*** Opening of SELECTED EXCERPT ***
Stealth Mango and Tangelo targets government officials in Middle East, India and Afghanistan in new phishing espionage campaign

A new set of custom Android and iOS surveillanceware tools namely StealthMango and Tangelo have been discovered targeting government officials, medical professionals and civilians in the Middle East, Afghanistan and India. Lookout Security Intelligence researchers believe these tools are part of a sophisticated, highly targeted intelligence-gathering campaign believed to be operated by members of the Pakistani military.

“To date, we have observed Stealth Mango being deployed against victims in Pakistan, Afghanistan, India, Iraq, Iran, and the United Arab Emirates,” Lookout researchers said in a report. “The surveillanceware also retrieved sensitive data from individuals and groups in the United States, Australia, and the United Kingdom. These individuals and groups were not themselves targeted, but interacted with individuals whose devices had been compromised by Stealth Mango or Tangelo.”

Researchers believe the threat actor behind Stealth Mango is likely behind Op C Major and Transparent Tribe that targeted Indian embassies in Saudi Arabia and Kazakhstan and the Indian military.

“We have also identified, as part of this investigation, several individuals who we believe are responsible for the development of other commodity Android and iOS spyware tools that share many similarities to Stealth Mango and Tangelo,” researchers noted. “These individuals all belong to the same freelance developer group for hire, which says it has a physical presence in India, Pakistan, and the United States.”

Stealth Mango is distributed via phishing links through third-party app stores and possible physical access to targeted devices. One watering hole used to distribute the malware masquerades as the third-party Android app store APKMonk and instead leads to the Stealth Mango APK. In one case, the watering hole URL was distributed via Facebook Messenger with the attackers using fake personas to lure victims and dupe them into downloading the malware.

Once the targeted device is infected with the malware, it uploads all device data such as installed device information, SIM card change, contact list and any multimedia stores on the device

According to Lookout, the campaign has been running since April 2018. Researchers have identified over 15GB of exfiltrated data on command and control servers including text messages, contact details, package info, geolocation data, audio recordings, photos, and videos from both victim and test devices. Some of the comprised personal content and sensitive information include internal government communications, pictures of government documents including IDs and passports, legal and medical documents, developer information such as whiteboard sessions and account data and even photos of the military, government and related officials from closed door meetings including US Army personnel.

Although Stealth Mango primarily targets Android users, researchers have discovered evidence of an iOS version as well for jailbroken devices.

Researchers have alerted Google about the existence of Stealth Mango. The company stated:

“Google identified the apps associated with this actor, none of the apps were on the Google Play Store. “Google Play Protect has been updated to protect user devices from these apps and is in the process of removing them from all affected devices.”

Researchers say the newly uncovered campaign highlight the growing trend in which threat actors are developing in-house custom surveillanceware.

“The actor behind Stealth Mango has stolen a significant amount of sensitive data from compromised devices without the need to resort to exploits of any kind,” researchers said. “The actors that are developing this surveillanceware are also setting up their own command and control infrastructure and in some cases encountering some operational security missteps, enabling researchers to discover who the targets are and details about the actors operating it that otherwise are not as easily obtained.”
*** Close of SELECTED EXCERPT ***
**PROBLEMS TO SOLVE:**
1/ Rewrite the paragraph of the Stealth Mango article that begins "Stealth Mango is distributed via phishing links" as a short list, keeping its main facts.
2/ According to the Stealth Mango article, are these statements correct? Answer yes or no for each, and quote the words that decide it.
(a) None of the apps associated with this actor were on the Google Play Store.
(b) The individuals and groups in the United States, Australia, and the United Kingdom were themselves targeted.
(c) Stealth Mango exists only for Android devices.
The rows after this point are separate material and are unrelated to the article.
*** Opening of RECORDED INFORMATION ***
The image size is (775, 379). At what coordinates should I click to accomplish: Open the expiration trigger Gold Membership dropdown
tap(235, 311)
*** Close of RECORDED INFORMATION ***
*** Opening of RECORDED INFORMATION ***
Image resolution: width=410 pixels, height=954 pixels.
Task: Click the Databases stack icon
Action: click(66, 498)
*** Close of RECORDED INFORMATION ***
**REPLIES:**
1/
- Stealth Mango spreads through phishing links via third-party app stores and possibly through physical access to targeted devices.
- One watering hole poses as the third-party Android app store APKMonk but leads to the Stealth Mango APK.
- In one case, attackers sent the watering hole URL over Facebook Messenger, using fake personas to trick victims into downloading the malware.

2/
(a) Yes: "none of the apps were on the Google Play Store"
(b) No: "These individuals and groups were not themselves targeted"
(c) No: "researchers have discovered evidence of an iOS version as well for jailbroken devices"